Die EU-Kommission hat die Risiken der Gen-Kartoffel Amflora auf Druck der Industrielobby ignoriert. Die Gefahr, dass sie in die Nahrungskette gerät, ist groß.

N ur zu Papier und Klebstoff, nicht zu Lebensmitteln soll die jetzt von der EU zugelassene Genkartoffel Amflora verarbeitet werden. Mit dieser Einschränkung versucht der Chemiekonzern BASF, die Öffentlichkeit zu beruhigen - und zu zeigen, dass Gentechnik ungefährlich sei.

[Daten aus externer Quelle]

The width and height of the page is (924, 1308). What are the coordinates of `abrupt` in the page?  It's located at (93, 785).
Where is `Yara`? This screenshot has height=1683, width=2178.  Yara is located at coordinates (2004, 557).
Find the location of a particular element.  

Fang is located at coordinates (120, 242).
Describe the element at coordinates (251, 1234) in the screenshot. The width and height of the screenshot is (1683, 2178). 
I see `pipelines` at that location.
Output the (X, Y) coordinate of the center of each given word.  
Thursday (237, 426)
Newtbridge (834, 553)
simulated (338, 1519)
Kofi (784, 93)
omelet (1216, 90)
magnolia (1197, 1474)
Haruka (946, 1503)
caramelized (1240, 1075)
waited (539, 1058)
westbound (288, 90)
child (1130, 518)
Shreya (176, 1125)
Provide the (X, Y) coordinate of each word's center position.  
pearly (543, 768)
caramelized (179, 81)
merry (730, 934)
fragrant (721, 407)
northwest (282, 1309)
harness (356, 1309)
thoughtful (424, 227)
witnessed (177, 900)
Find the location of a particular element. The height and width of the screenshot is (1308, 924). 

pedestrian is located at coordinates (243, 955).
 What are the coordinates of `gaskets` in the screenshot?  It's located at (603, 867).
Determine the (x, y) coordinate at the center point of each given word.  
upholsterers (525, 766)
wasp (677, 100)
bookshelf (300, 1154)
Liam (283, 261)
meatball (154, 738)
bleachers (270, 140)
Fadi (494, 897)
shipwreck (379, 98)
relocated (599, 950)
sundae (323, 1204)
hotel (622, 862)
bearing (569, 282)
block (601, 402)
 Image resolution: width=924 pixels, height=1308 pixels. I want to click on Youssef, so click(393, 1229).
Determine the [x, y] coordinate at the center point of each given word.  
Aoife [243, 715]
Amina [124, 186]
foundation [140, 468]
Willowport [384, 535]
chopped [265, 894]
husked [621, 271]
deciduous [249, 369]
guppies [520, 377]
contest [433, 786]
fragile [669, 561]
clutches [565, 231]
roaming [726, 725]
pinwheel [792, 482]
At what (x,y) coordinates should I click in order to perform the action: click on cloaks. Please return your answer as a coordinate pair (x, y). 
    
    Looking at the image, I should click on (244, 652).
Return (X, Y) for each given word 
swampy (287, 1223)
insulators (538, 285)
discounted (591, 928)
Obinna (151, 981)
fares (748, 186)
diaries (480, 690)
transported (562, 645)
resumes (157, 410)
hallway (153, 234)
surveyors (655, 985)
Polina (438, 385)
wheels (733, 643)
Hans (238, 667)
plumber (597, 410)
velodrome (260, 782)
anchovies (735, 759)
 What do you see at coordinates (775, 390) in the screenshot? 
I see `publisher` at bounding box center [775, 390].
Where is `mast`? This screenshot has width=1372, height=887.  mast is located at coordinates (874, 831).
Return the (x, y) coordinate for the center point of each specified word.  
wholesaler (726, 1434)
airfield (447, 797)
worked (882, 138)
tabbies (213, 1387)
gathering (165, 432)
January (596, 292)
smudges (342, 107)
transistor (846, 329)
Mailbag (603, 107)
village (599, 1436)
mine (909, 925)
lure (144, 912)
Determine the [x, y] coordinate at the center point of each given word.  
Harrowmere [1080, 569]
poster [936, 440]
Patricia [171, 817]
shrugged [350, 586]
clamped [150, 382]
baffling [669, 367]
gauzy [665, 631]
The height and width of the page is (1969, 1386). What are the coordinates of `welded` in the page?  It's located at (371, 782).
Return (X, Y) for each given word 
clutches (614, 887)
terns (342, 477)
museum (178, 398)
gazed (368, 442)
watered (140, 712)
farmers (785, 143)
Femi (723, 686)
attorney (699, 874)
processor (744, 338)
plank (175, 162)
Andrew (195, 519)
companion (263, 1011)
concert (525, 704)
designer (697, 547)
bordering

Dabei ist Amflora völlig untypisch. 80 Prozent der weltweit angebauten Genpflanzen sind gegen Pestizide resistent. Sie erlauben den Bauern, noch mehr Gift gegen Unkräuter einzusetzen, was diese wiederum widerstandsfähiger werden lässt, sodass die Pestizid-Dosis erhöht werden muss: ein Teufelskreis. Andererseits führen solche Genpflanzen zu Monokulturen: Statt häufig die Frucht auf einem Feld zu wechseln, um das Aufkommen von Unkräutern zu dämpfen, wird immer die gleiche Genpflanze angebaut. Auch das steigert langfristig den Verbrauch von Pestiziden und gefährdet die Artenvielfalt.

Amflora ist nicht gegen Pestizide immun: Sie bildet lediglich eine besonders gute Stärkeart. Das Risiko, dass die Kartoffel in die Nahrungskette gelangt, ist trotzdem hoch. Denn nach jeder Ernte bleiben auf jedem Hektar Feld zehntausende Knollen liegen. Werden dort später konventionelle Speisekartoffeln gepflanzt, sind sie von Amflora nicht mehr zu trennen. Bedenklich daran ist, dass die Amflora gegen zwei Antibiotika widerstandsfähig ist. Es ist nicht auszuschließen, dass diese Medikamente nicht mehr wirken, wenn man Amflorabestandteile zu sich nimmt.

Jost Maurin

ist Redakteur im Ressort Wirtschaft und Umwelt bei der taz.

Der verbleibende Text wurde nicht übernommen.